В общем, в коридоре там сплошь линолеум и всяко-разно, поэтому слышно его было, на фиг, до самой комнаты. Я даже не помню, где сидел, когда он зашел, – возле окна, у себя в кресле или у него. Честно не помню.

Он заходит и давай гундеть, какая на улице холодрыга. Потом говорит:

– А где, на хер, все? Тут, на фиг, как в морге.

Я даже отвечать ему не стал. Если он такой, на фиг, дурила и не соображает, что раз у нас суббота и вечер, все либо шляются где-то, либо дрыхнут, либо домой на выходные отвалили, – чего ради мне морочиться и его просвещать? Он стал раздеваться. Ни одного, на фиг, слова про Джейн не сказал. Ни единого. Я тоже. Только смотрю на него. Он мне хоть спасибо сказал за пидж. Определил его на вешалку и сунул в шкаф.

А потом, когда галстук развязывал, спрашивает, написал ли я ему это, на фиг, сочинение. Я говорю: у тебя на кровати, на фиг. Он пошел и стал читать, пока рубашку расстегивал. Стоит, читает и себя вроде как по голой груди и животу поглаживает, а рожа при этом дурацкая. Он себя вечно по груди и животу гладит.

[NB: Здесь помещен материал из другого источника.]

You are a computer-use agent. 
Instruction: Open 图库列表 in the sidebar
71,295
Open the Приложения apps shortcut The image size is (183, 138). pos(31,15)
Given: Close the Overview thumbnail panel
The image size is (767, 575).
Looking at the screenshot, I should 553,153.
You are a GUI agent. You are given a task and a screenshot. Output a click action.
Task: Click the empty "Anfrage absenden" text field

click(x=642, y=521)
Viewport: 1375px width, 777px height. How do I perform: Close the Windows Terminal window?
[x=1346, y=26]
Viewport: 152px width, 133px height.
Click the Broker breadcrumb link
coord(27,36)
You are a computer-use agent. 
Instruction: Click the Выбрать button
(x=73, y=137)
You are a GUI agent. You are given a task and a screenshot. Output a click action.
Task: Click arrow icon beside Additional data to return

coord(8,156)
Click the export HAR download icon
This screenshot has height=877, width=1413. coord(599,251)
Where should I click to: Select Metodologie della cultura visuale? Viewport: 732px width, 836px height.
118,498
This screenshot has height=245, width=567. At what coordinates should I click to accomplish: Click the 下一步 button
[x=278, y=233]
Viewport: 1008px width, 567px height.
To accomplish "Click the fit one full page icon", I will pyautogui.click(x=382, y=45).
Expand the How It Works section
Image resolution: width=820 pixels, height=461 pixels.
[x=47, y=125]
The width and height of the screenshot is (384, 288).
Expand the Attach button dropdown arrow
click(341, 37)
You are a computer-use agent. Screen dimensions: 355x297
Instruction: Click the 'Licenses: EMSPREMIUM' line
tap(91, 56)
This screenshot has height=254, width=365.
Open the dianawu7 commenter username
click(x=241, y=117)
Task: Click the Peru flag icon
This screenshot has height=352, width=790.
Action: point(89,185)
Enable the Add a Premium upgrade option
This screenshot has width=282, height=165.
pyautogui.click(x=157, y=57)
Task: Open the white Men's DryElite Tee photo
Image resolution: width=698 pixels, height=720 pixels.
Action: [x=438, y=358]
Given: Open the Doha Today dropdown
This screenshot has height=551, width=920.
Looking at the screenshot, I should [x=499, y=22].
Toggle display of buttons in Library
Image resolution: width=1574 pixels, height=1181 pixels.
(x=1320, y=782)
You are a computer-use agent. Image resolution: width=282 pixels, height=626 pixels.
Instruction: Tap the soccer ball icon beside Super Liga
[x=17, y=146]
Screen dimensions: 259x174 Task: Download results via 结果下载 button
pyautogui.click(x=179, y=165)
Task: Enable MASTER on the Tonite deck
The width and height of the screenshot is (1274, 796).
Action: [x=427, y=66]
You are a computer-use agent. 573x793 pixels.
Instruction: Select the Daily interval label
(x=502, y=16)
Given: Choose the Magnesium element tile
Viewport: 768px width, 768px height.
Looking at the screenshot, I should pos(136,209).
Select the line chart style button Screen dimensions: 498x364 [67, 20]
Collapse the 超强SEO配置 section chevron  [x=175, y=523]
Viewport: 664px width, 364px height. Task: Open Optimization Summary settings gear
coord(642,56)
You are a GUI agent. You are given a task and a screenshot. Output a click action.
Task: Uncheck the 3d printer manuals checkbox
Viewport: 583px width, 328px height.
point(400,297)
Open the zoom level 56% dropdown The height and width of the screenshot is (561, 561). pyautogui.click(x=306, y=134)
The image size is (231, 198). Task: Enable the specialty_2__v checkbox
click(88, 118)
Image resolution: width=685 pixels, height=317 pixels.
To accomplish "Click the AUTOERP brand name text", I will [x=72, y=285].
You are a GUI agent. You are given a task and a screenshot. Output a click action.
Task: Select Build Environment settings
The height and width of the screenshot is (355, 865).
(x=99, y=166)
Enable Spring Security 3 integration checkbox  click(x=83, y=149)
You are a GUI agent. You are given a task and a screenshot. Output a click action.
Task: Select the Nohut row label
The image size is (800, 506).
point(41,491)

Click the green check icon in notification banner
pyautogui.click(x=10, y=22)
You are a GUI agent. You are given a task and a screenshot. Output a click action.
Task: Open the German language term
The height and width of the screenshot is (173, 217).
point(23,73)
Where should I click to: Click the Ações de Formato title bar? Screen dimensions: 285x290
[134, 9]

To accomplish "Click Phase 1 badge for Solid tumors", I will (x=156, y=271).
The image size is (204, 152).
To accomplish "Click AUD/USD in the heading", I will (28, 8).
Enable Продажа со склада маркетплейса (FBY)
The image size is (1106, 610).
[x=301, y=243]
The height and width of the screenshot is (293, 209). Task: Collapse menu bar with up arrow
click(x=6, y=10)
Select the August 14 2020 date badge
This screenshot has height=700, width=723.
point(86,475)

Прямо сохнет по себе.

И тут вдруг мне говорит:

– Холден, язви тебя. Это же, на фиг, про бейсбольную перчатку.

– И чего? – говорю я. Холодно так говорю, как не знаю что.

– В смысле – и чего? Я ж тебе сказал, надо про комнату, на фиг, про дом или еще как-то.

– Ты сказал, что надо наглядно. Какая, на фиг, разница, если про бейсбольную перчатку?

– Пошел ты к черту. – Он разозлился, как не знаю что. По-честному рассвирепел. – Ты вообще все через жопу делаешь. – Посмотрел на меня: – И чего удивляться, если ты тут, на фиг, провалился, – говорит. – Ты же, на фиг, ни шиша не делаешь, как надо. Без балды. Ни шиша, на фиг.

– Ладно, тогда давай его сюда, – говорю. Встал и выдернул сочинение прямо, на фиг, у него из руки. И порвал.

– Ты это на хера? – спрашивает он.

Я ему даже не ответил. Только клочки в мусорку выкинул. Потом лег на свою кровать, и мы с ним долго ничего не говорили. Он весь разделся, до трусов, а я лежал – а потом закурил. В общаге курить нельзя, но если ночью, когда все дрыхнут, или нет никого и никто дым не нашмыгает, то можно. Кроме того, мне хотелось позлить Стрэдлейтера. Его с тормозов просто сносит, если правила нарушаешь. Он-то в общаге никогда не курил. Только я.

И он по-прежнему ни одного слова про Джейн не сказал. Поэтому я в конце концов говорю:

– Ты, на фиг, что-то поздновато вернулся, если она только до полдесятого отпрашивалась. Это она, выходит, из-за тебя опоздала?

Он сидел у себя на кровати как раз, стриг, на фиг, ногти на ногах, когда я у него это спросил.

– На пару минут, – говорит. – Кому вообще в голову придет в субботу отпрашиваться только до полдесятого?

Ёксельмоксель, как же я его ненавидел.

– В Нью-Йорк смотались? – спрашиваю.